Hi,
I’m submitting a photography supplement and one of my photographs is half my creation and the other half is clearly someone else’s–it’s a portrait of a famous designer and then I’ve mimicked in my image. Mine doesn’t make sense if it stands alone, so I need to use this other person’s image.
However, there’s no where where I can attribute the piece to this other artist–so am I plagiarizing? Should I take it out of my supplement???
No, this is not plagiarizing. There is a place for additional information on the common application. Use that space to provide the information you need to. It’s the good faith effort that counts here. Many artists rif on the work of other artists. So long as you give credit to your sources, you should be fine.
Agreed. Plagiarizing is when you present someone else’s work as your own. If you cite their work as theirs, you are good. A bigger question is if the work is copyrighted and thus requires you to have permission to have used it.
Even if it’s copyrighted, this sounds like fair use. I don’t think OP need worry.
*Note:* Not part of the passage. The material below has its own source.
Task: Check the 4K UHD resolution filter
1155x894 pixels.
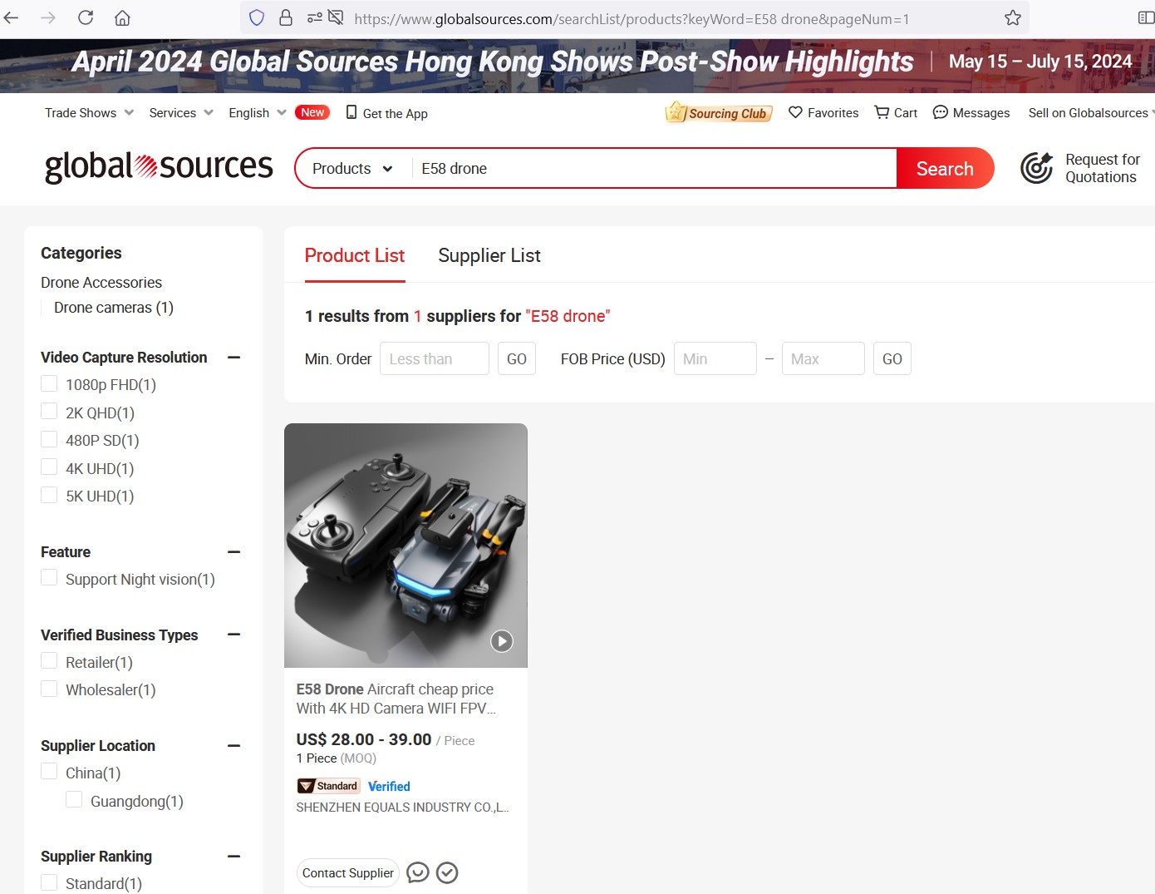Action: point(49,467)
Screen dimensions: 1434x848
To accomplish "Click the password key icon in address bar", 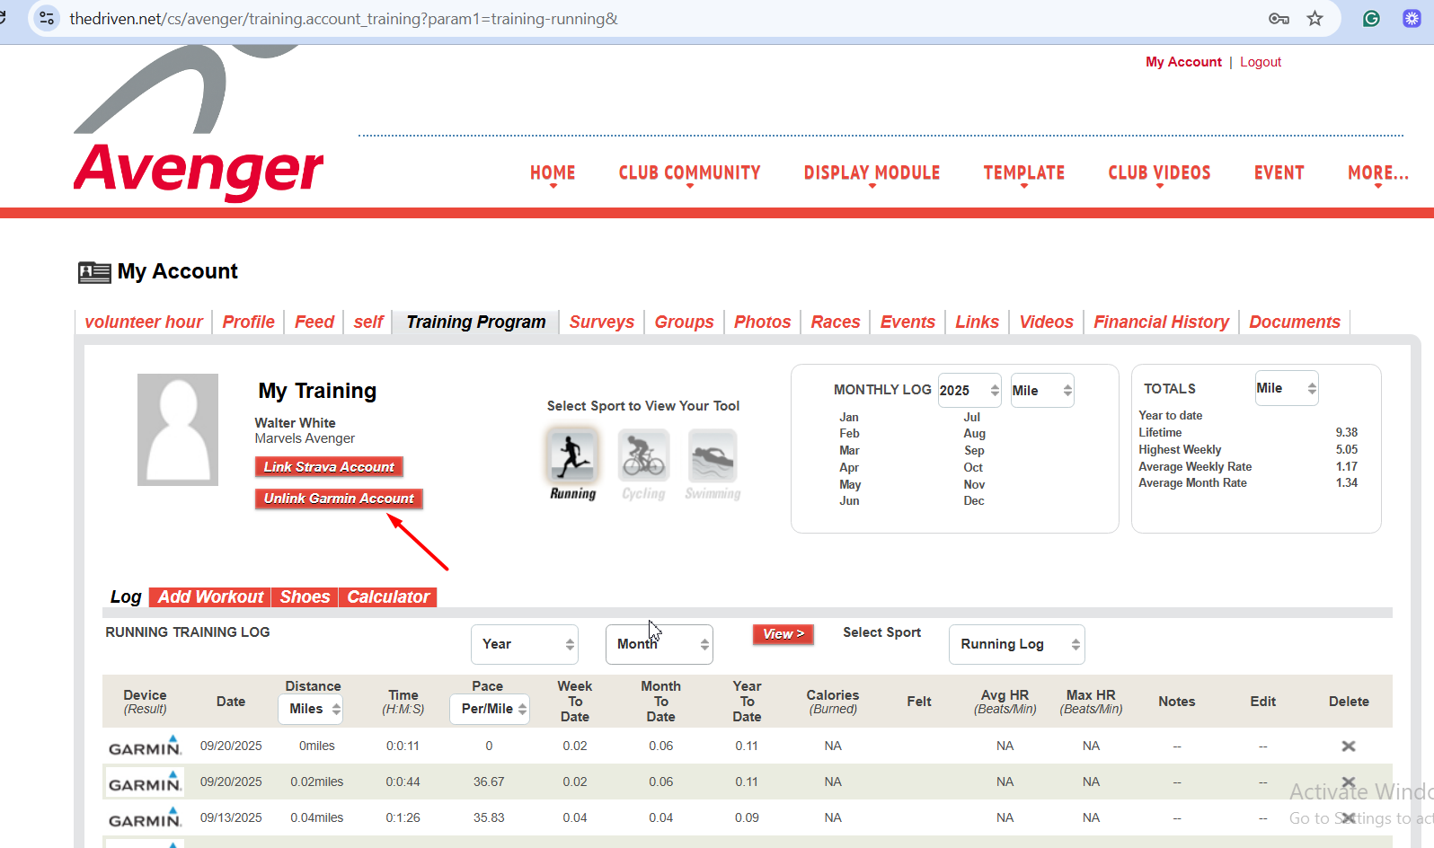I will pos(1279,19).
If it’s copyrighted, you can’t use it.
Did the artist give explicit permission to use their work in a piece you are representing as your own?
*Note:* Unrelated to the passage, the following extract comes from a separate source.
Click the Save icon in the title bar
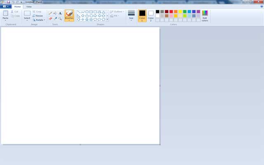 tap(8, 2)
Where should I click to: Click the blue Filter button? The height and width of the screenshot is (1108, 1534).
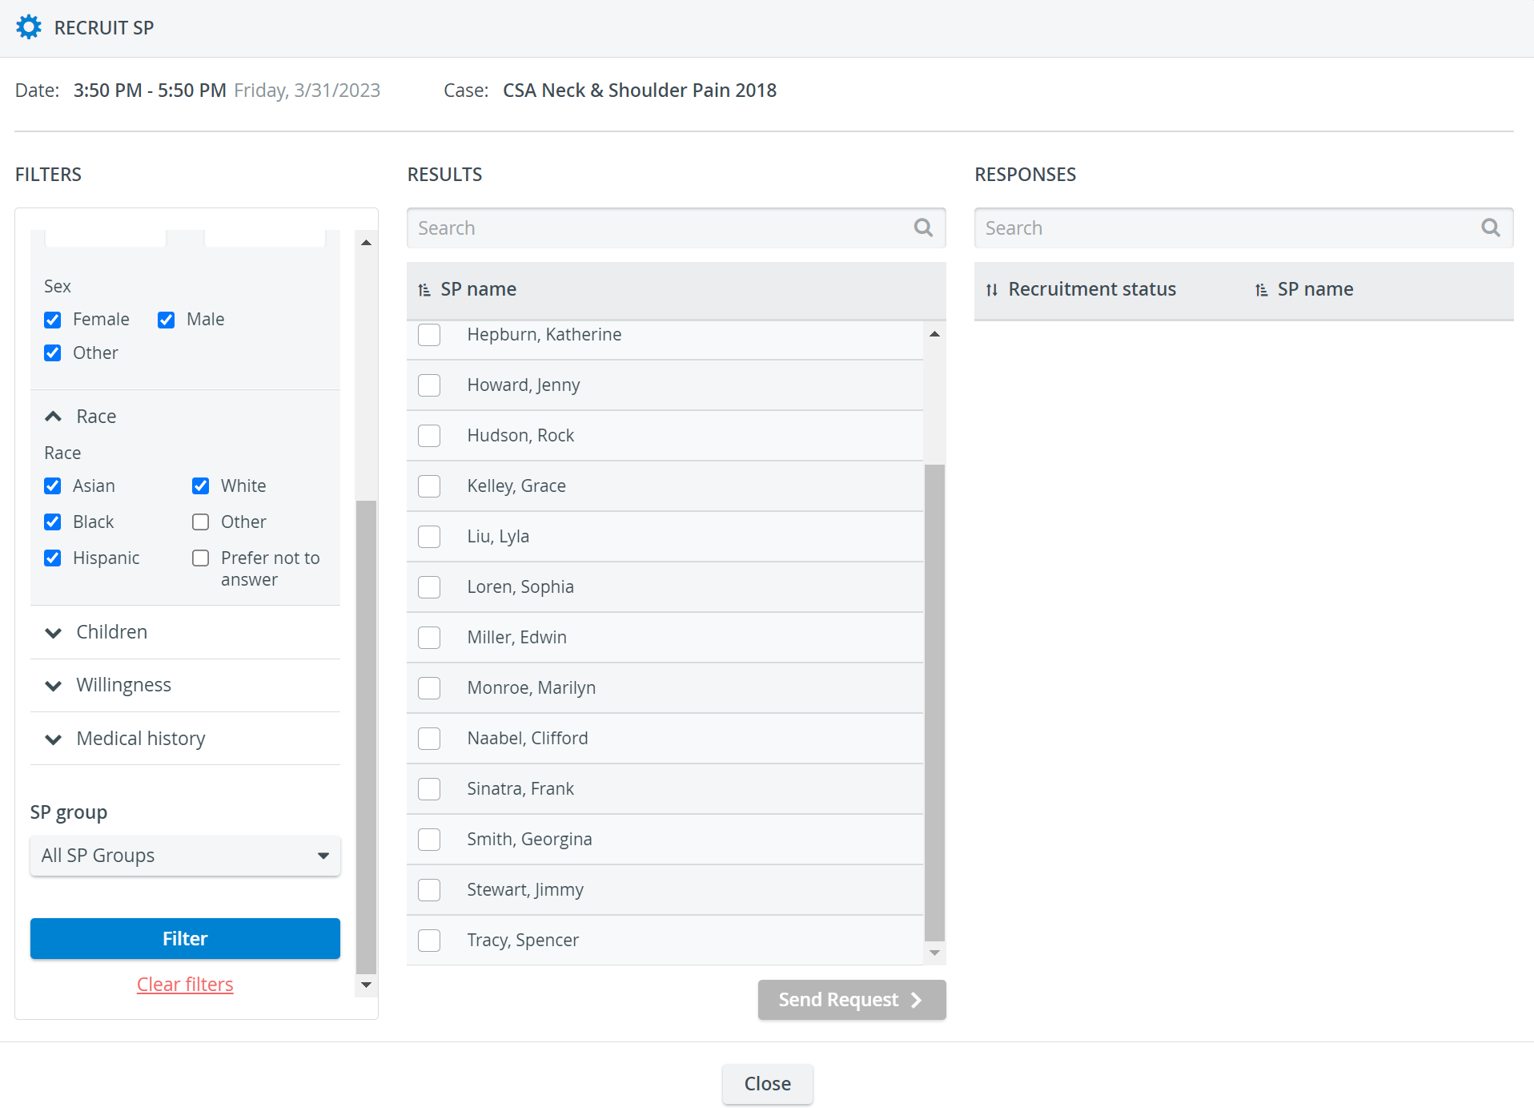tap(185, 939)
Would your piece stand on it’s own without the outside work?
@server456 Nothing you will get in trouble for
Ignore blanket statements like @JustOneDad, It’s far more nuanced than that, Here’s a good guide from Stanford: http://fairuse.stanford.edu/overview/fair-use/four-factors/
Thanks everyone. I ended up submitting it and unfortunately it is a visual arts supplement through the college’s own website so I didn’t have room to explain. I appreciate the link @AboutTheSame – per their guidelines I should be alright (hopefully!)